Once a user is satisfied with their developed container, they can use a GitHub pull request to contribute their new connector or processor to the corresponding GeoEDF repositories. The GeoEDF CI/CD pipeline essentially repeats the same steps as the _build-local-image_ script, except for pushing the Singularity container image to the GeoEDF registry at the end.

Next, we will use this new processor in our prior workflow to help produce a GeoJSON file that can be visualized in this same Jupyter notebook.

# Setup

## Library import

As before, the **GeoEDFWorkflow** class will be imported and used to execute this new workflow.

In [None]:
import os

os.environ['MESSAGELEVEL'] = 'QUIET'

from geoedfengine.GeoEDFWorkflow import GeoEDFWorkflow

# Workflow Instantiation

A new workflow object for the three step workflow is created by instantiating the _GeoEDFWorkflow_ class with the new workflow YML file path.

**Note:**

1. Enter the value _NASAservice123_ when prompted for the password.

In [None]:
workflow = GeoEDFWorkflow('/home/earthcube/geoedf/workflow/mcd15-viz.yml')


# Workflow Execution

As before, we use the _execute()_ method to execute this instantiated workflow. 

In [None]:
workflow.execute()

# Results Visualization

## Library Imports

We will first import Python libraries necessary for reading in the GeoJSON output file and then visualizing it on a map.

In [None]:
import geopandas as gpd
import folium

## Data Import 

First we import the GeoJSON file from the workflow's output directory and create the necessary GeoPandas _DataFrame_ for visualization using the Folium library.

*Be sure to fill in the output directory reported by execute() above as the value for the **output_dir** variable below*

In [None]:
output_dir = ''
geojson_path = '%s/MCD15A3H.A2002197.h09v07.006.2015149103156.hdf.json' % output_dir
geo_df = gpd.GeoDataFrame.from_file(geojson_path)
field_name = 'Lai_500m'
mcd_df = geo_df.loc[:,[field_name,'geometry']]
mcd_df['id'] = mcd_df.index

## Visualization

Finally, we visualize the GeoJSON data as a color coded map

In [None]:
test_map = folium.Map(location=[40,-86],zoom_start=7)

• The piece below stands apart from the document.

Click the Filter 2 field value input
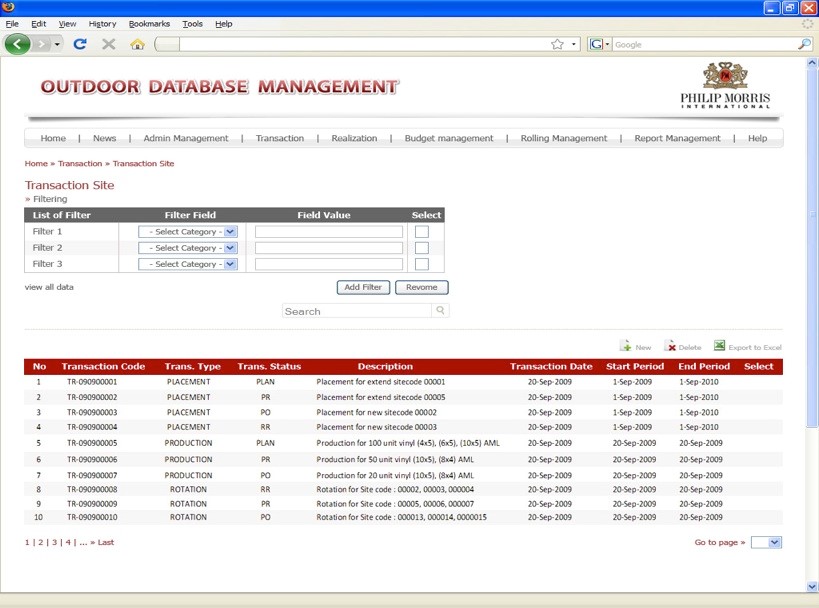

test_map.choropleth(geo_data=mcd_df.to_json(),
                    data=mcd_df,
                    columns=['id',field_name],
                    key_on='feature.properties.{}'.format('id'),
                    legend_name = field_name,
                    fill_color='YlOrRd',
                    fill_opacity=0.5,
                    line_weight=2)
test_map

# Discussion

If the workflow succeeded, the output is a GeoJSON file that can be visualized inline on Jupyter notebooks using popular map visualization libraries. 

While this may be a contrived example, it demonstrates how a generic GeoEDF processor developed for one specific workflow can find use across various workflows and provide a useful tool for other researchers to develop their own end-to-end workflows in other domains. 

Previously, researchers would have had to download the resulting Shapefile after the second step to their desktop machine and visualize it on a desktop GIS tool such as QGIS. GeoEDF seeks to facilitate FAIR science by enabling researchers to conduct their end-to-end workflows entirely in a science gateway environment. Specifically, both workflow outputs and the workflow YAML file can be published with appropriate metadata to enable workflow reproducibility and validation by other researchers in the same gateway environments.